═════ Record set ═════

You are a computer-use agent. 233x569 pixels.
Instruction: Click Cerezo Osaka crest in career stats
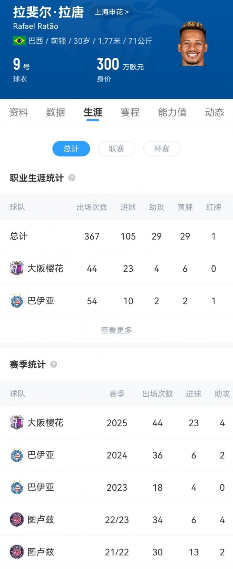(17, 268)
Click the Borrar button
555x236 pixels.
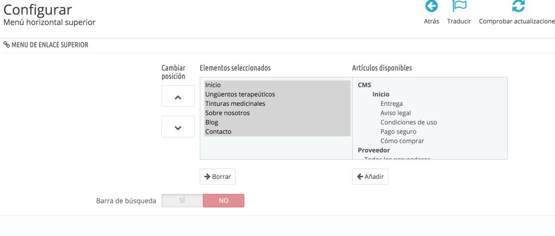coord(217,176)
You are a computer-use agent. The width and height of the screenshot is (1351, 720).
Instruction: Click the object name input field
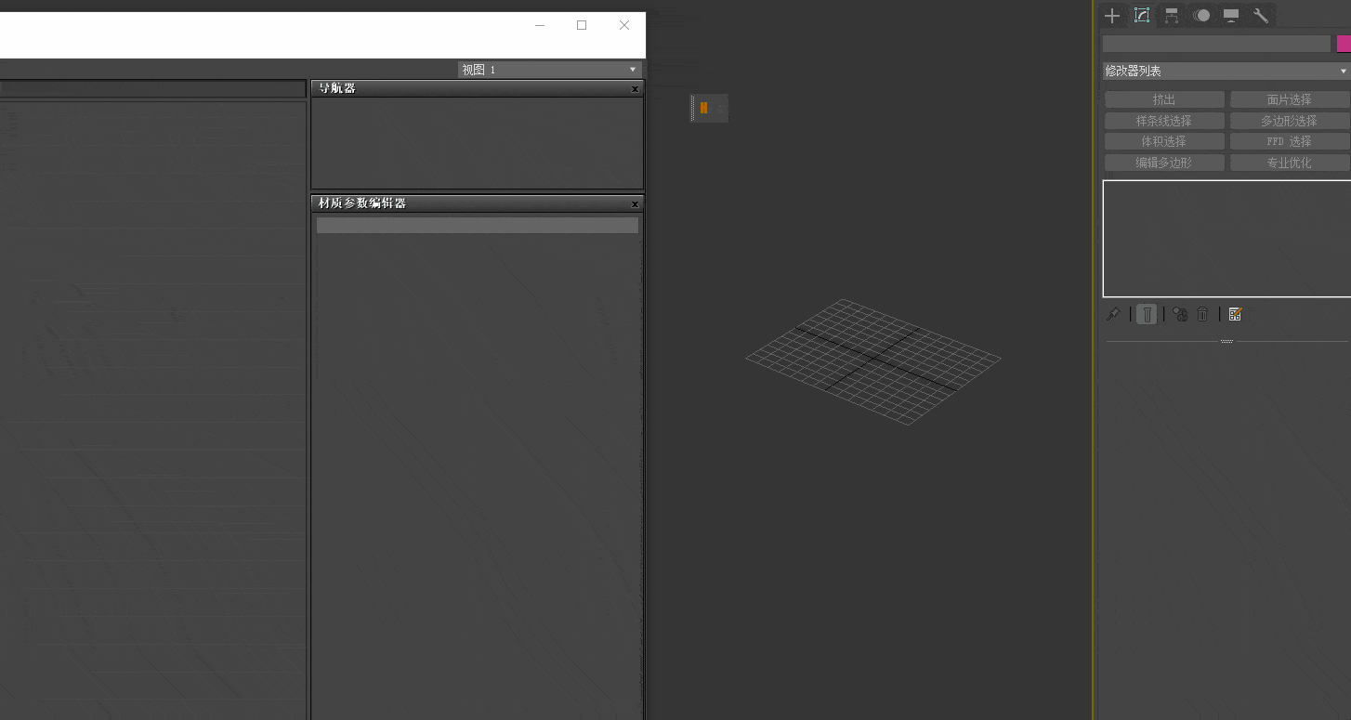click(1216, 44)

═════

Your assignment
Leave the pictures out, and copy exactly each line from the one containing "Click the Borrar button" through the final line of the data.

Answer to this exercise
Click the Borrar button
555x236 pixels.
coord(217,176)
You are a computer-use agent. The width and height of the screenshot is (1351, 720).
Instruction: Click the object name input field
click(1216, 44)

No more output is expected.